Critical situations in revenue distribution.
DO analysts calculate interests for every owner in the unit, prepare division orders, distribute them for signature, and set up the revenue deck so payments can begin on schedule.
After acquiring producing properties, division order teams reconcile the seller's revenue deck against title opinions, correct errors, and process transfers for new owners of record.
DO analysts verify the claim against title records, calculate the correct decimal interest, update the revenue deck, and process back-payments for any previously suspended or under-paid amounts.
Systematic analysis of why revenue is in suspense — unlocatable owners, title defects, unsigned DOs, address issues — and targeted action to resolve each item and release funds.
From title opinion to first payment.
The DO analyst reviews the DOTO (Division Order Title Opinion) to identify all owners and their respective interest types — WI, ORRI, RI, mineral interest.
Calculate each owner's decimal interest in the well based on their tract acreage, unit acreage, interest type, and any mathematical proportioning required by pooling orders.
Prepare division order documents showing each owner's decimal interest. Mail to all interest owners for signature. Manage the return process, including follow-up on unsigned DOs.
Enter confirmed decimals into the operator's revenue accounting system. Process first payment runs and manage ongoing owner correspondence, address changes, and transfer of interest requests.
A title opinion is the attorney's legal analysis of who owns what. A division order is the mathematical calculation of each owner's decimal interest in a specific well, derived from the title opinion. The title opinion is the input; the division order is the output that drives revenue payments.

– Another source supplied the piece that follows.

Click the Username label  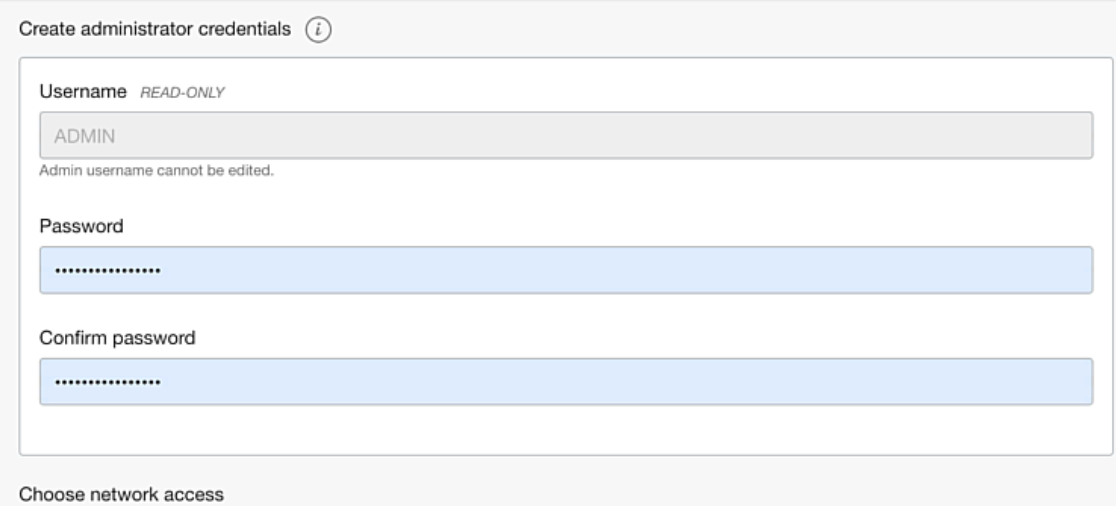(83, 92)
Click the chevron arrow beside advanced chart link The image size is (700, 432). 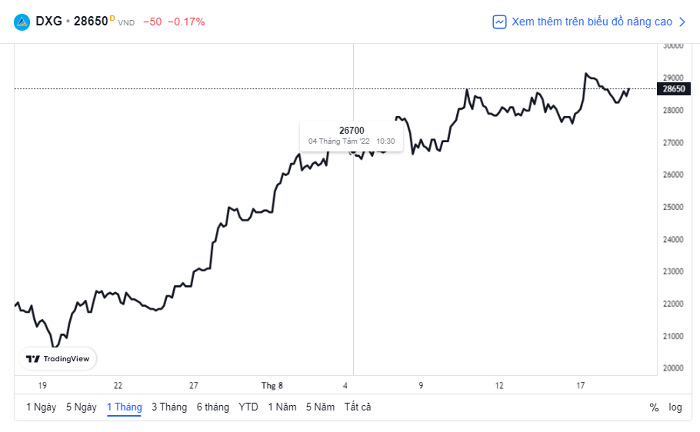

In most states, no. Many states (including Texas) require operators to pay within a certain period regardless of whether the DO is signed. However, signing helps confirm your ownership and ensures your contact/payment information is on file. Unsigned DOs can cause delays.
Common causes: title defects preventing ownership confirmation, unlocatable owners (bad addresses), disputed ownership between parties, unprobated estates, unsigned division orders past the state's grace period, and mathematical errors in decimal calculations.
DO analysts typically work on day rates ($300–$500) or per-well fees. A single new well might cost $2,000–$5,000 for complete DO preparation depending on the number of interest owners and complexity. Large-scale projects (acquisitions, deck conversions) are usually staffed at day rates.